La militarisation de l’opposition syrienne puis l’entrée en scène des mouvements islamistes ont abouti à des résultats catastrophiques pour le pays et sa cohésion. Les Syriens semblent regretter le temps où leurs manifestations pacifiques réclamaient la liberté et la démocratie.

Alors que c’était la force brute [aussi bien côté pouvoir syrien que côté opposition djihadiste de l’État islamique] qui triomphait en Syrie, on est étrangement surpris depuis quelques semaines par les images de nouvelles manifestations pacifiques de la population dans telle ou telle localité des environs de Damas, de Hama et d’Idlib [nord-ouest de la Syrie]. Comme si l’on revenait aux scènes du début de la révolution [2011-2012].
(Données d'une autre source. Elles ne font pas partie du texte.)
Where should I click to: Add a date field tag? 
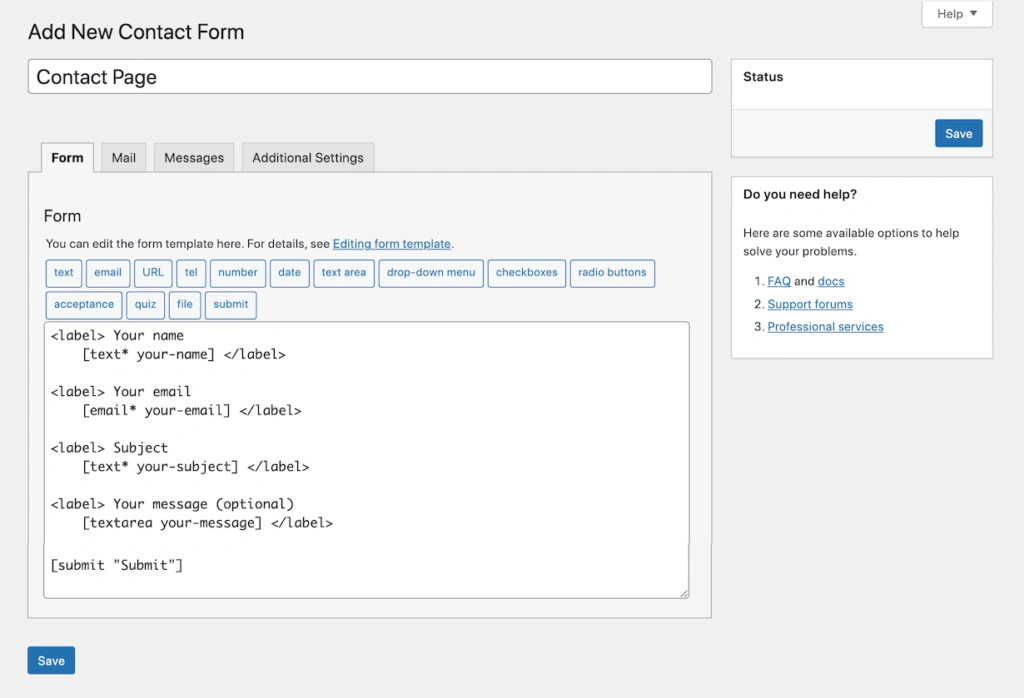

Certes, ces manifestations paraissent modestes et sont limitées au vendredi. Il est vrai aussi que le nombre de participants n’est pas au même niveau que les foules qui avaient envahi la plupart des villes et villages avant que la répression ne les anéantisse.

En revanche, on aura noté le recul des slogans islamistes et des drapeaux noirs [des djihadistes] au profit d’un retour aux anciens thèmes de liberté, de dignité et de [refus du confessionnalisme], avec l’affirmation de l’unité nationale et de l’envie de vivre ensemble.